The problem | Look through the entries below and say how many lines contain the string "target". Give the number only.

Data for review |
****************************************

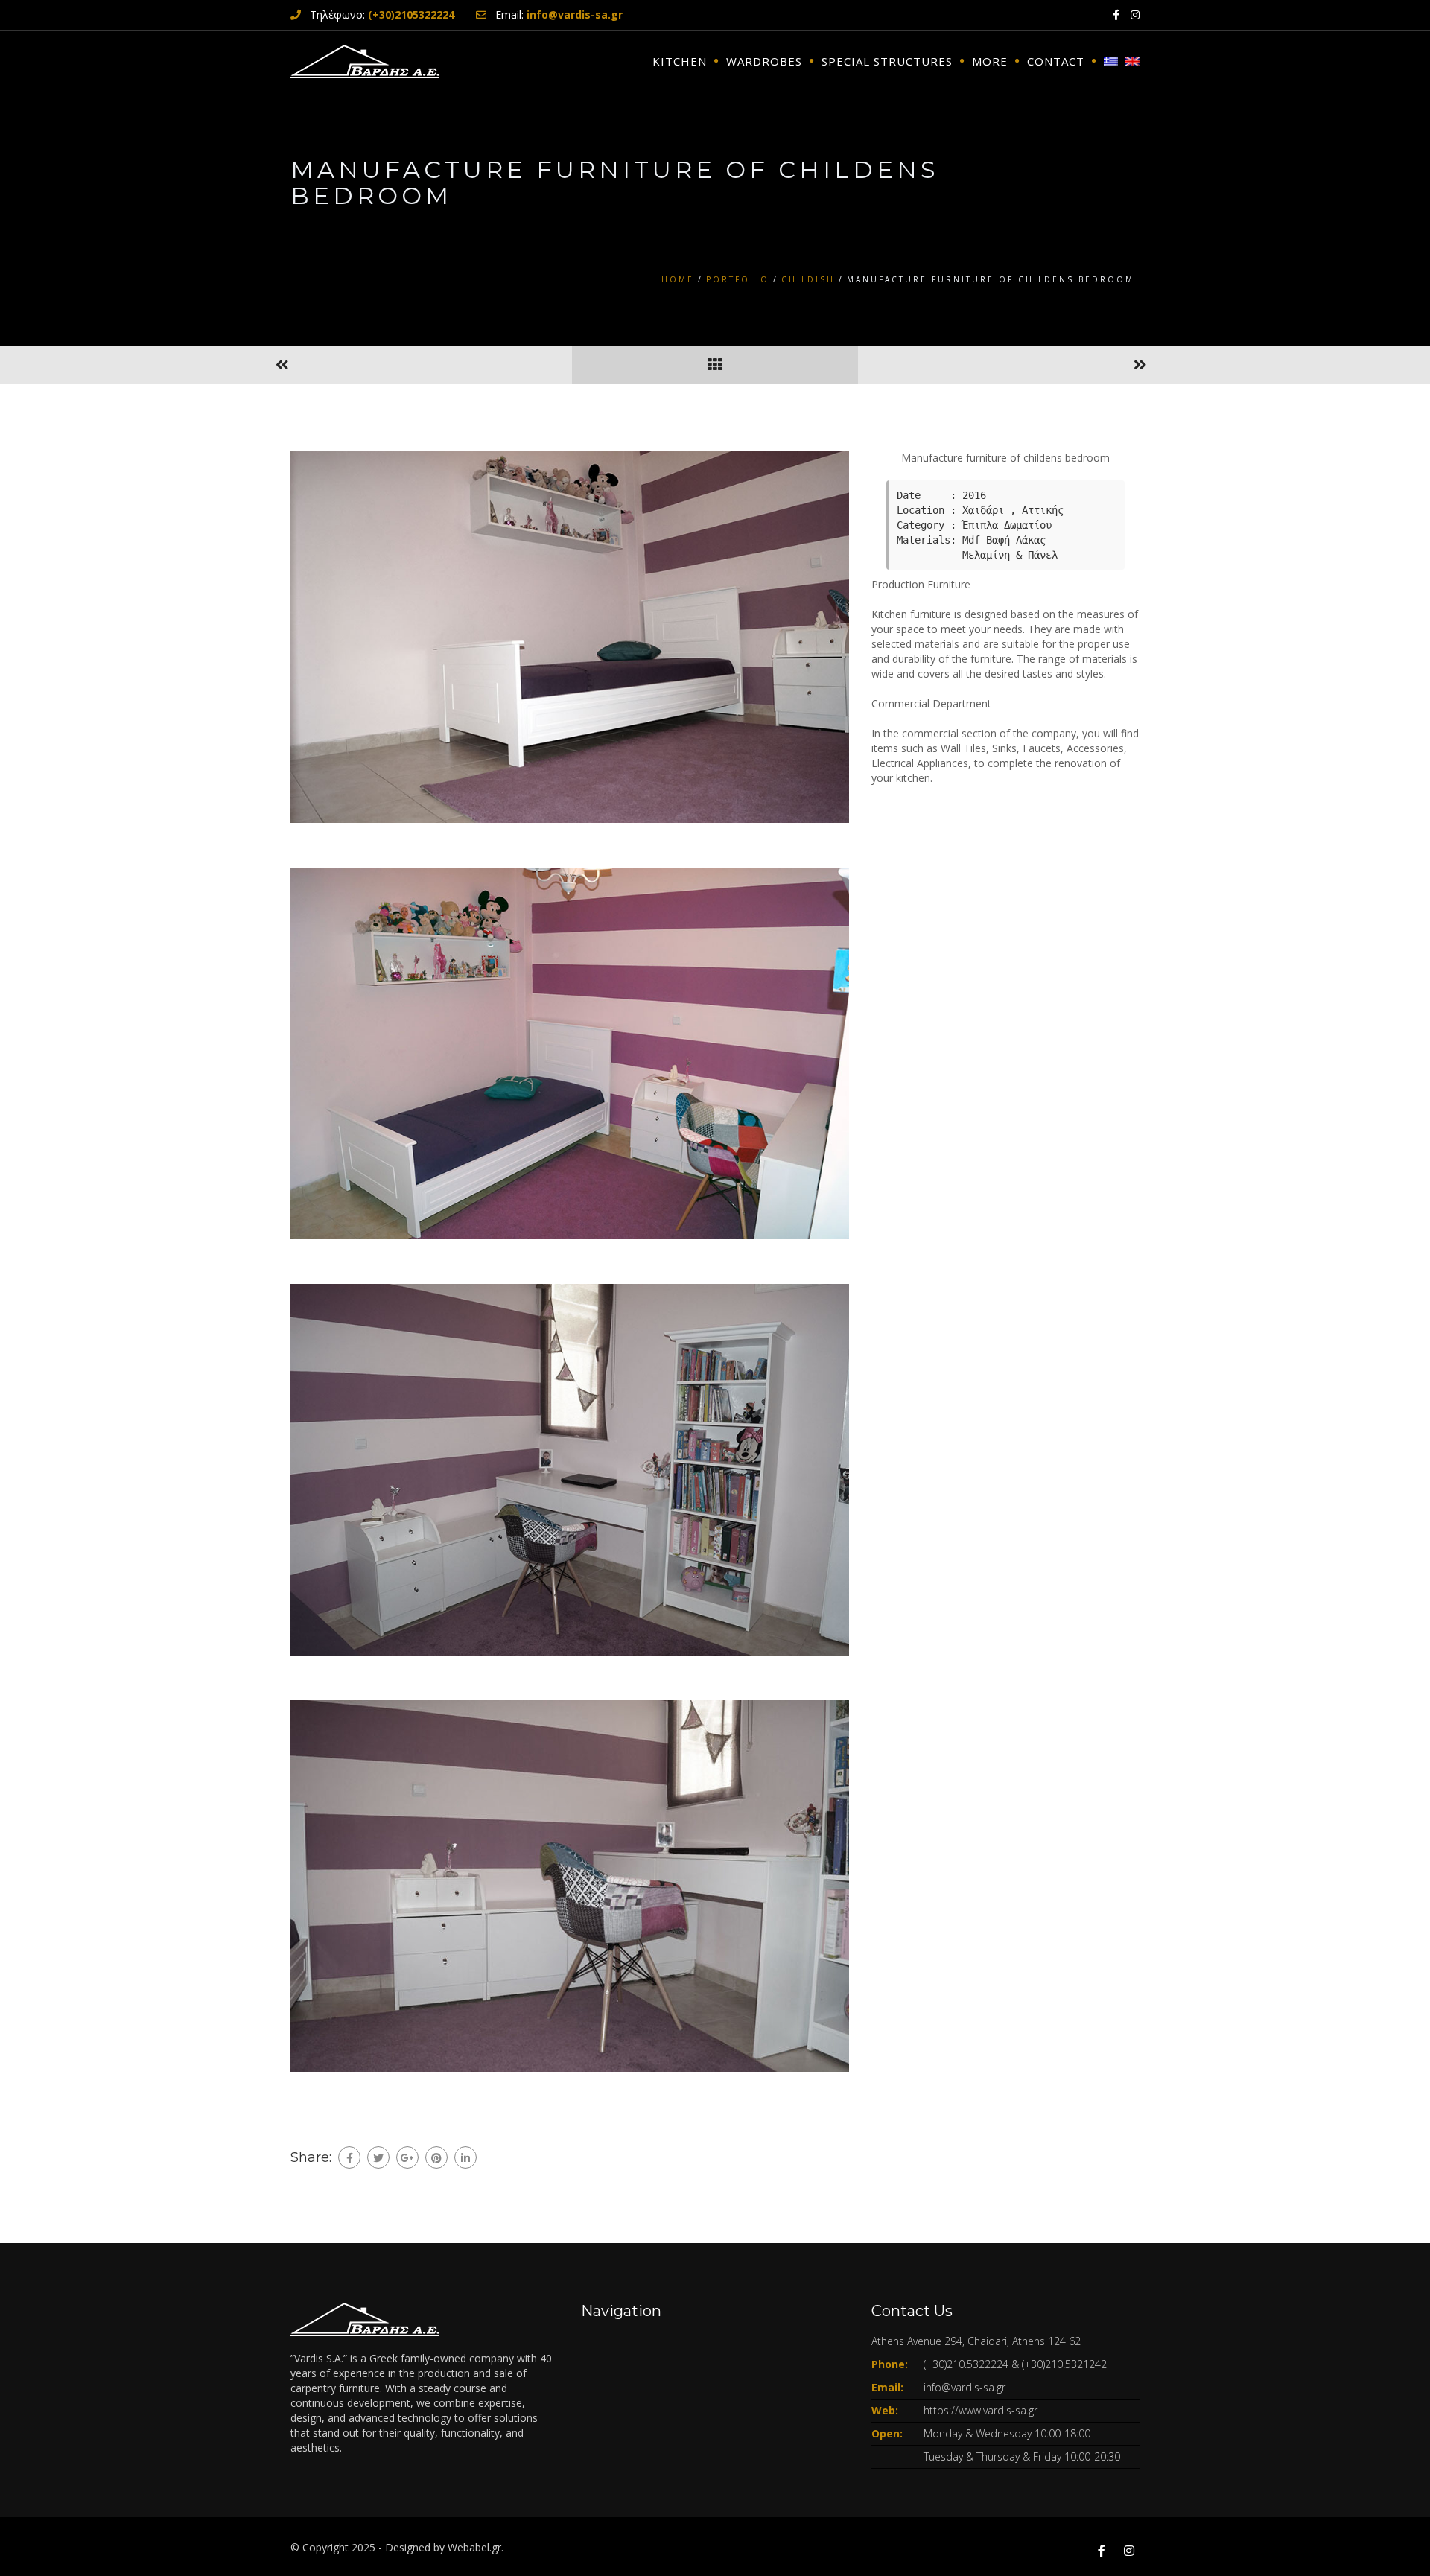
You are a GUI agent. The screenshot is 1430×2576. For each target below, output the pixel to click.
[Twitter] (378, 2157)
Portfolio (737, 279)
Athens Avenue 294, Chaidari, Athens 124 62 (976, 2341)
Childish (808, 279)
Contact (1055, 61)
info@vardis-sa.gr (964, 2387)
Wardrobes (764, 61)
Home (677, 279)
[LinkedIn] (465, 2157)
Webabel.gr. (475, 2547)
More (990, 61)
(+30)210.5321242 (1064, 2364)
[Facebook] (349, 2157)
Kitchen (679, 61)
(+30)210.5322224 (966, 2364)
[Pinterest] (436, 2157)
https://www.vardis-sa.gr (980, 2410)
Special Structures (887, 61)
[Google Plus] (407, 2157)
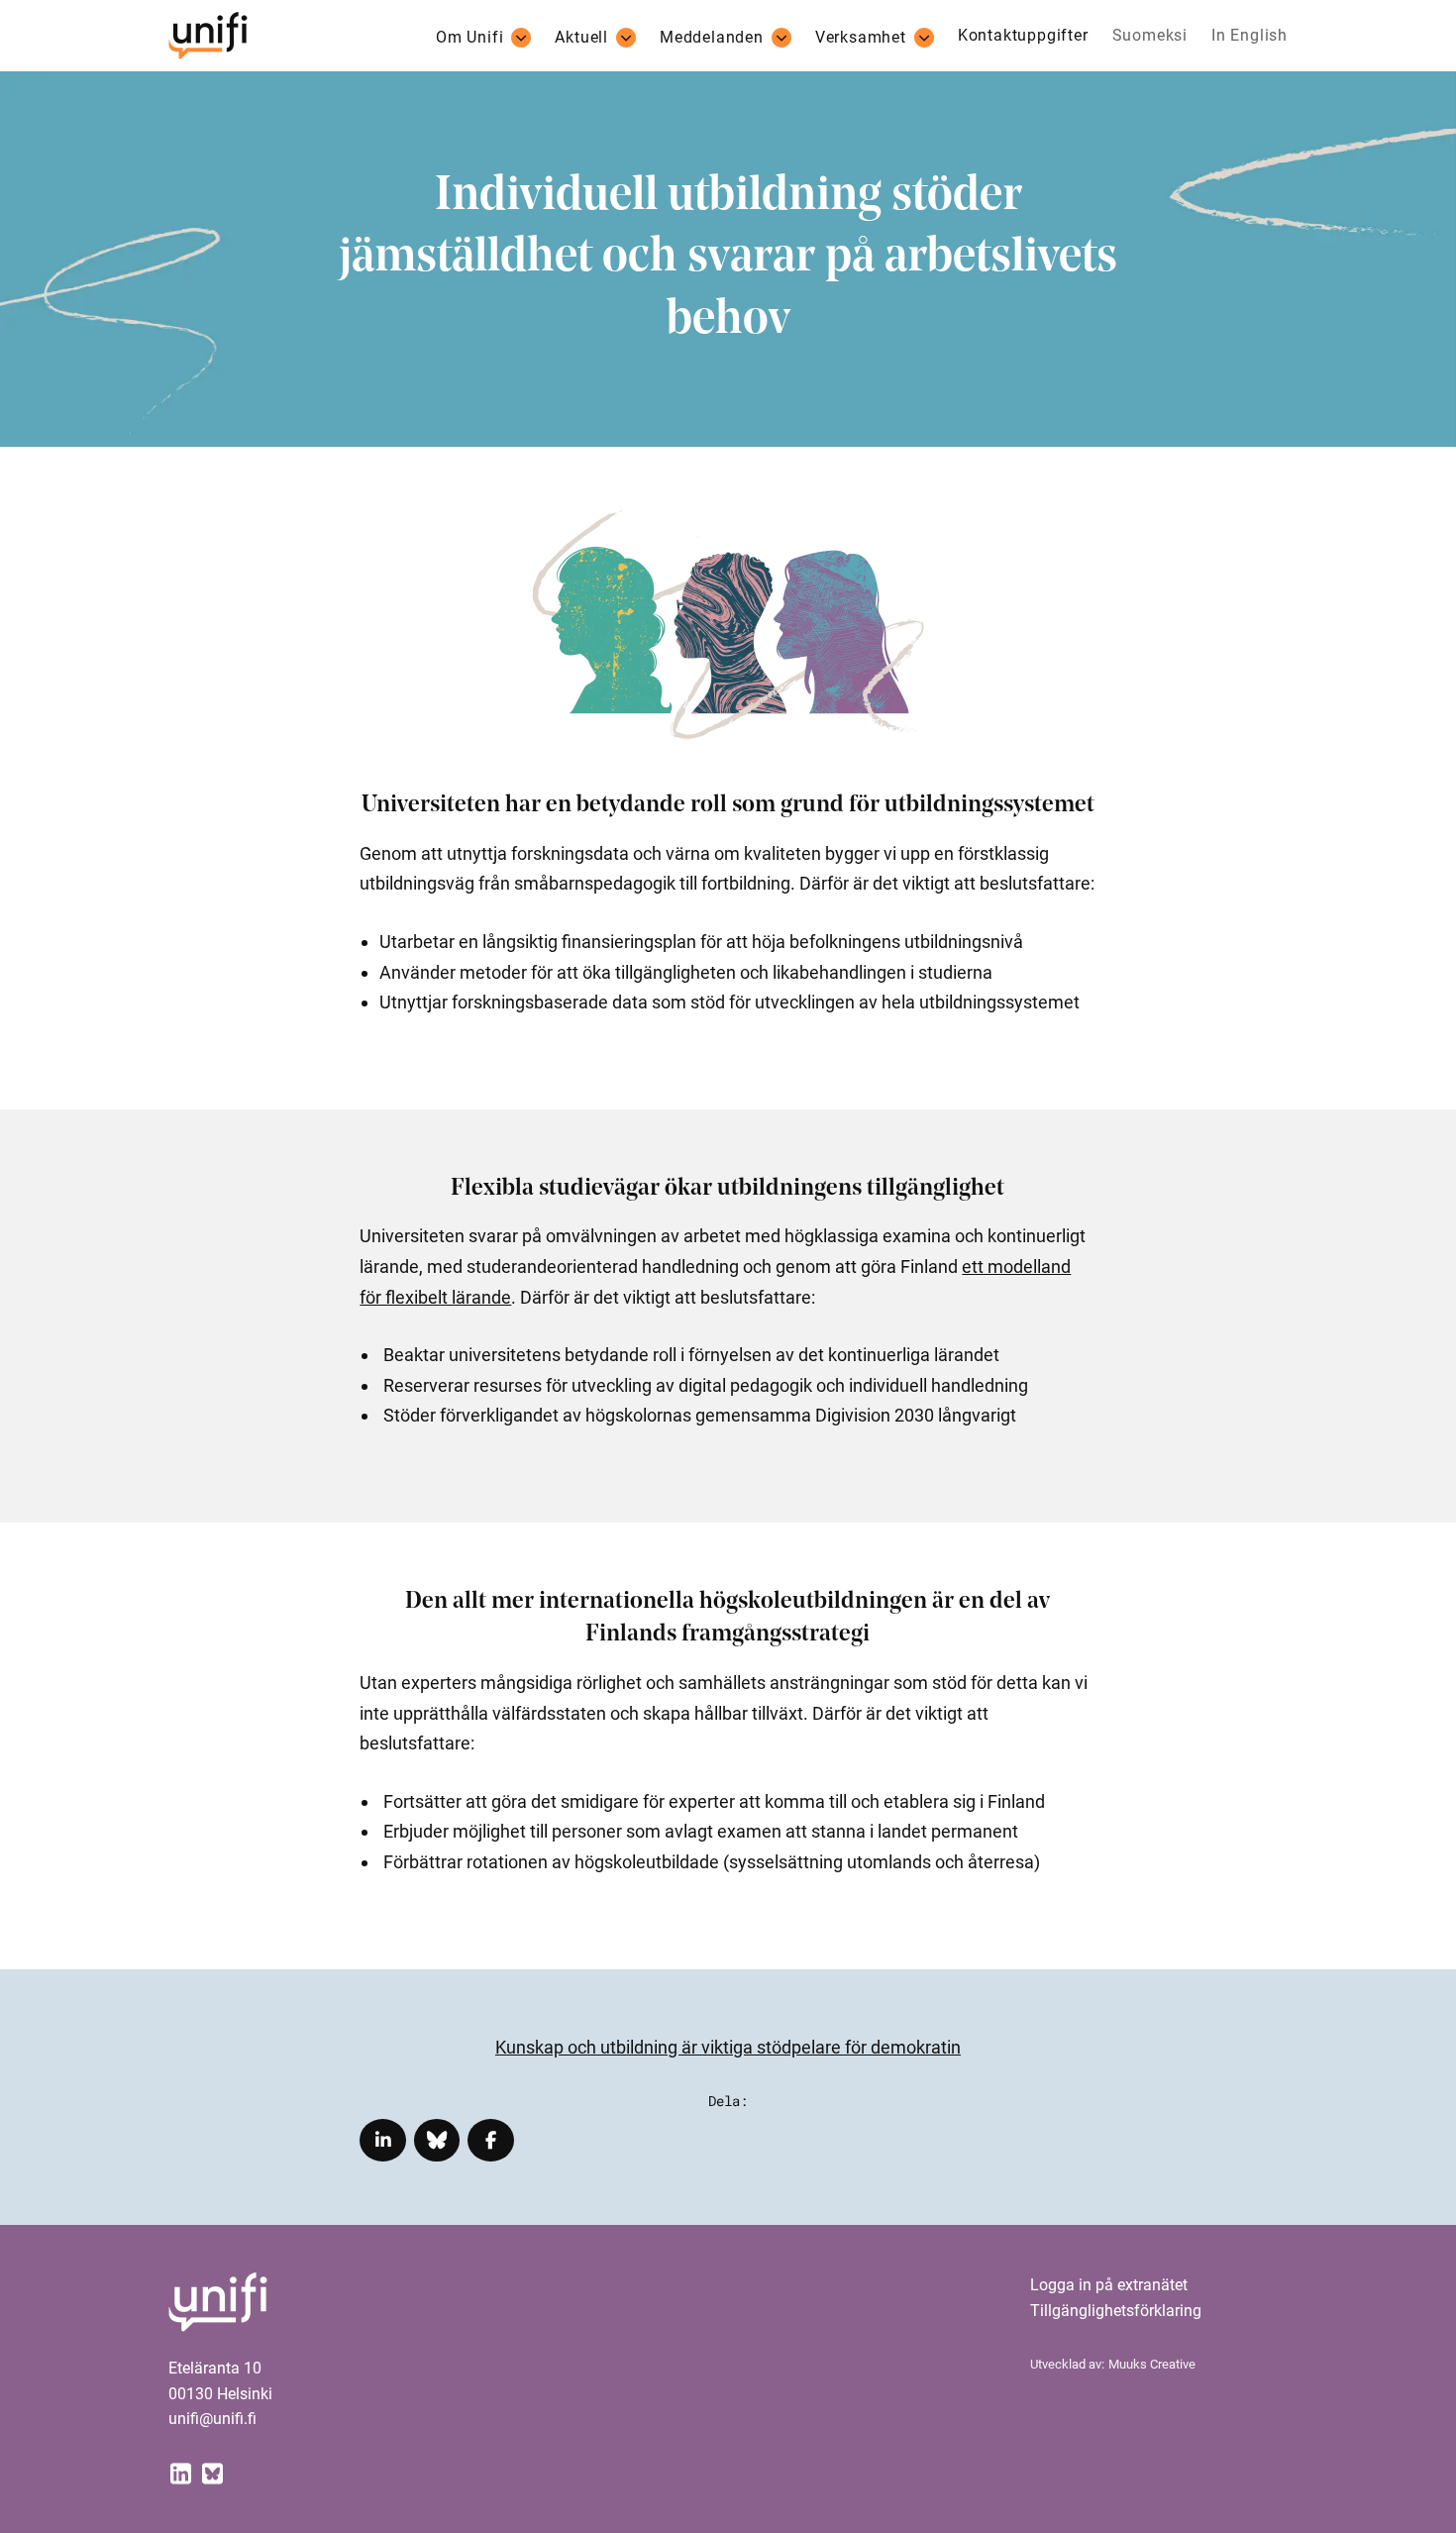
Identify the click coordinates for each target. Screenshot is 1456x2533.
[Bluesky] (212, 2472)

****************************************

Written answer | 2